In conclusion, this was the first investigation that examined the effect of nicotine exposure during pregnancy on neonatal rat lenses at levels simulating low, moderate, and heavy smokers in humans. We histopathologically demonstrated that the effects of gestational nicotine exposure on developing embryofoetal crystalline lenses were clear in the offsprings. Although many findings were conspicuous for cataractogenesis in the lenses at postnatal first day, immature and mature cataracts were, in turn, observed by biomicroscopic examinations at postnatal 30th day in the litters treated with higher dose of nicotine. Applying animal data directly to humans requires restrain.

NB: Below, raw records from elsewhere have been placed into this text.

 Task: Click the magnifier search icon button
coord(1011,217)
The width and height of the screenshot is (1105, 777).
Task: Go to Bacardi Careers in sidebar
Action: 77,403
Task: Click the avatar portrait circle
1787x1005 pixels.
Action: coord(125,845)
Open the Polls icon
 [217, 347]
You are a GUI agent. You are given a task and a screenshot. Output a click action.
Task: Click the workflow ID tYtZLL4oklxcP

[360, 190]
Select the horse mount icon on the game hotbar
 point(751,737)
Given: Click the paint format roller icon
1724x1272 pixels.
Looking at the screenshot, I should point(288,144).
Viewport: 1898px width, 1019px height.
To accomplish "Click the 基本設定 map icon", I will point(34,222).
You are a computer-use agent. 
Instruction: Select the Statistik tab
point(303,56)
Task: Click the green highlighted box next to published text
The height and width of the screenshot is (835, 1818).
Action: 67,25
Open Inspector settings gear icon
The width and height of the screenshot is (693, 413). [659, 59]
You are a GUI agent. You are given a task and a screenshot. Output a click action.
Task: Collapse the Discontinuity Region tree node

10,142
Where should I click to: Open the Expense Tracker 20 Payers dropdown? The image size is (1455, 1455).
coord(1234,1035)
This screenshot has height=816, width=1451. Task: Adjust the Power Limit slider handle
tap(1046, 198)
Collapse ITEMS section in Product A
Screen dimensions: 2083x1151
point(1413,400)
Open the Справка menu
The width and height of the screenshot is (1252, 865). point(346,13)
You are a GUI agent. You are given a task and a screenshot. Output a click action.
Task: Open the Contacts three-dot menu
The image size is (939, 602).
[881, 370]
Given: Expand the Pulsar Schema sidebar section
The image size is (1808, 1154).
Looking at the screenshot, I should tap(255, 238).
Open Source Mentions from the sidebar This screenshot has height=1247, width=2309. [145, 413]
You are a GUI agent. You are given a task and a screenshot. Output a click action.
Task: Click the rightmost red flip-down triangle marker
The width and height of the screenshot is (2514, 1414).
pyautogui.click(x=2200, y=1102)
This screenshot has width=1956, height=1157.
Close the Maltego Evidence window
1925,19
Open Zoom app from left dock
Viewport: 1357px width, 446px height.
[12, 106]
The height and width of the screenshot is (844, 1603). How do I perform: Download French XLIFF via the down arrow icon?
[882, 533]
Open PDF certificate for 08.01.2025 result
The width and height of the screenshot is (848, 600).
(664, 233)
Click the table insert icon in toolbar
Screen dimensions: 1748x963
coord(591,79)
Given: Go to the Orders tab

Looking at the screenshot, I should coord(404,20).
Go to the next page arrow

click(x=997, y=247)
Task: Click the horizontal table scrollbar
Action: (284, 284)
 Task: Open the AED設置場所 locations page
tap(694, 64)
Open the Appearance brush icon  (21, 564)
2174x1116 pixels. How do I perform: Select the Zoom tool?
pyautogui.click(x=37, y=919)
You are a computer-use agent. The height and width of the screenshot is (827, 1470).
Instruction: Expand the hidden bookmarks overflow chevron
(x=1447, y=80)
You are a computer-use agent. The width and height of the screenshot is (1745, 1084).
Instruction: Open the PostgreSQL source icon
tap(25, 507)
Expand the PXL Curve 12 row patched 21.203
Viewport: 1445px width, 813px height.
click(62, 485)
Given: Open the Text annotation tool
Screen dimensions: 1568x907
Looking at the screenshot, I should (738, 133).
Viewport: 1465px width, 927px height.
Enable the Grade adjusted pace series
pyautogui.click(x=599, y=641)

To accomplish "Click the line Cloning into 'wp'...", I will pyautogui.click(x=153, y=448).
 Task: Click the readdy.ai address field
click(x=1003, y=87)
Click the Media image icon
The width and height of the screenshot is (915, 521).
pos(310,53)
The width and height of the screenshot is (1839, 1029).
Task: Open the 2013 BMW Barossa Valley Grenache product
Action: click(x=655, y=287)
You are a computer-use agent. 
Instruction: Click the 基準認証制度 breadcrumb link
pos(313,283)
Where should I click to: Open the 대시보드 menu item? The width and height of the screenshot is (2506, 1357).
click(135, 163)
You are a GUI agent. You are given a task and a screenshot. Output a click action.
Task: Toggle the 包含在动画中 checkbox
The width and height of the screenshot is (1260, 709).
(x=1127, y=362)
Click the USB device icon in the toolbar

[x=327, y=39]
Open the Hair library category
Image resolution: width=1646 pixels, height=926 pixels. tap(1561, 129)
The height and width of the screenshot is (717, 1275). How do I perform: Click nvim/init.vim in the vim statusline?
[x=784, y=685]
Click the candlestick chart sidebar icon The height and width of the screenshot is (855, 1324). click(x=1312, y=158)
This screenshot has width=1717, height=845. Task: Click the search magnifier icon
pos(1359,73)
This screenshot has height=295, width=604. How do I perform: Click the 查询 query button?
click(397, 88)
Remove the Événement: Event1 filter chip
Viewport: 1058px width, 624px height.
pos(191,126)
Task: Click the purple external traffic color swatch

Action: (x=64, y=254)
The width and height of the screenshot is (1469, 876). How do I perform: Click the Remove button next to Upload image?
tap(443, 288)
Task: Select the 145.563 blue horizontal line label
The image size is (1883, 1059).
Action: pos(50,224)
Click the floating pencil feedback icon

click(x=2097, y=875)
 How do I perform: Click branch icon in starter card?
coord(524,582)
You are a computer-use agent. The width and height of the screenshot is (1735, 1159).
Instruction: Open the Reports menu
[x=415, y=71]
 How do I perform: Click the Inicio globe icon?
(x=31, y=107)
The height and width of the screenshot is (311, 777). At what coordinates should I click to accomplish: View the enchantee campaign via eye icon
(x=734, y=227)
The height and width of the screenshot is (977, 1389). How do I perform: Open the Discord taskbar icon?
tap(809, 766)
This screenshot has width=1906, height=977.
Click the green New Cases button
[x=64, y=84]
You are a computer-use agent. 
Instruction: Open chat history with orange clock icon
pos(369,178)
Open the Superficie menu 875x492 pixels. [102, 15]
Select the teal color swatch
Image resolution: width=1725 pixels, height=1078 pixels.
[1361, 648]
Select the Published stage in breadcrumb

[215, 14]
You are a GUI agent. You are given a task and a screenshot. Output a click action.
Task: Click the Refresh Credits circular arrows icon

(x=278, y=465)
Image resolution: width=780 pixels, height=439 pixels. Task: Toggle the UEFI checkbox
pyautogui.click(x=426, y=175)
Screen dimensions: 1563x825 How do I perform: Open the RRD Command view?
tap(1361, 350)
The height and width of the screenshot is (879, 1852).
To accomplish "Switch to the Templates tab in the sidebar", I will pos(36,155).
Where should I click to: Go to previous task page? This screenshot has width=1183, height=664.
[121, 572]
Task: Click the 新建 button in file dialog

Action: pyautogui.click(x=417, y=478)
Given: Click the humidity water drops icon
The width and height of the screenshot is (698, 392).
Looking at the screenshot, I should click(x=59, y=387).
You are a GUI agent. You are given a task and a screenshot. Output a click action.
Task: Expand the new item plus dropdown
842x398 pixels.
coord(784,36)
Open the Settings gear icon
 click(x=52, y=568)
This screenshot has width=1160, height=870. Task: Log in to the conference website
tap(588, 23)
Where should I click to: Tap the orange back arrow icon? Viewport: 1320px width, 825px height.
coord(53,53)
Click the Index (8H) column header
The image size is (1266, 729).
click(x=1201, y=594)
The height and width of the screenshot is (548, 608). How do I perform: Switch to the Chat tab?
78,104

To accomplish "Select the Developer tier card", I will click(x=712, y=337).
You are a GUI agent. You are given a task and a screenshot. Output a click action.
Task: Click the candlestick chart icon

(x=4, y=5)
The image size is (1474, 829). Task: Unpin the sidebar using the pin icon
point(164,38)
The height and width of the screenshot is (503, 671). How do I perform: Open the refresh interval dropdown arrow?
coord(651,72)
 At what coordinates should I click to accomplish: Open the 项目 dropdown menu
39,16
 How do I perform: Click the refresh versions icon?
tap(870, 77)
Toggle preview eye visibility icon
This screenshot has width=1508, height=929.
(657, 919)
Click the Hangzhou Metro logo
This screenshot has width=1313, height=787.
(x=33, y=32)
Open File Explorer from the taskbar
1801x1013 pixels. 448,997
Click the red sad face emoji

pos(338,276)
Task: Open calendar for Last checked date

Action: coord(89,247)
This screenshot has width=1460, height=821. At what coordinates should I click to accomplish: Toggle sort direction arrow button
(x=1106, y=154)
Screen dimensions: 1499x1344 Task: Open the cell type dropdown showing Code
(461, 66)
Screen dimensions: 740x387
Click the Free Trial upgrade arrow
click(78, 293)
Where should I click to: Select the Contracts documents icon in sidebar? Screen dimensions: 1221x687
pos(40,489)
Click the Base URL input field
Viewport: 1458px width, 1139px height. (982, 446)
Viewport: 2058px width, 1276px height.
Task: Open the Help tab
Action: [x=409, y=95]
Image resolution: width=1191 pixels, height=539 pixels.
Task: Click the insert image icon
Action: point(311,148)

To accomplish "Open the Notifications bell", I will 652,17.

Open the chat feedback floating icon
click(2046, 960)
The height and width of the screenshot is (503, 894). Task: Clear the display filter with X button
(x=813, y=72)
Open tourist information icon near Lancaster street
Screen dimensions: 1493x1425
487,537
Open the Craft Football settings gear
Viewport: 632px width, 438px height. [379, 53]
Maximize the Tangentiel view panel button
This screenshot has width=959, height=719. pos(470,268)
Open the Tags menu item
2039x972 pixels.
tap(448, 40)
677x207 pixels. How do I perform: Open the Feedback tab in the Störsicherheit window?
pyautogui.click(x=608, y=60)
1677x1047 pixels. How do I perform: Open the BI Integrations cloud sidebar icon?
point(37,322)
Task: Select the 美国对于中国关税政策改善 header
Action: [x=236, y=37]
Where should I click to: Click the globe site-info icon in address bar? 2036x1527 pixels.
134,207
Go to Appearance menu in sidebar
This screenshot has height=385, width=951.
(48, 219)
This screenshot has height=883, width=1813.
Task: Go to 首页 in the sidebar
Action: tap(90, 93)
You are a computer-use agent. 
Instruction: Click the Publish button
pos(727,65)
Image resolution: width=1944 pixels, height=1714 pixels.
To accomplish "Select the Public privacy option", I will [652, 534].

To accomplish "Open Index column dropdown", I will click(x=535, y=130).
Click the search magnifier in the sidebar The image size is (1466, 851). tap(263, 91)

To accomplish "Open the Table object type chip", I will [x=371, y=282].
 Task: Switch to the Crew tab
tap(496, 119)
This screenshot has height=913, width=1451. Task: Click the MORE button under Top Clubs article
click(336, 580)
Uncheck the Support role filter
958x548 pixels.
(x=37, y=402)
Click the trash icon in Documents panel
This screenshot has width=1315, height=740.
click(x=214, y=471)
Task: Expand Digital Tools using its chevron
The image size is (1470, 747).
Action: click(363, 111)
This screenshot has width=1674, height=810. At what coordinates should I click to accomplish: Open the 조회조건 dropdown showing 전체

However, it can be suggested that a pregnant woman as well as nursing mothers should be seriously warned in consuming nicotine during pregnancy for healthy embryofoetal lenticular development, because the effectiveness of filter tips for reducing nicotine, cadmium and CO in cigarettes is insufficient. Moreover, these effects can be reversed if they give up smoking in pregnancy or suckling. The second and third trimesters are more sensitive to adverse effects of nicotine than the first trimester. Therefore, future studies will help us to clarify the significance between the trimester and smoking. Likewise, possible lenticular effects of nicotine on lactation and long-term effects on surviving litters are also to be specified. Furthermore, nicotine-induced cataract formation can be used as a new experimental cataract model in animal studies, if appropriate doses are identified.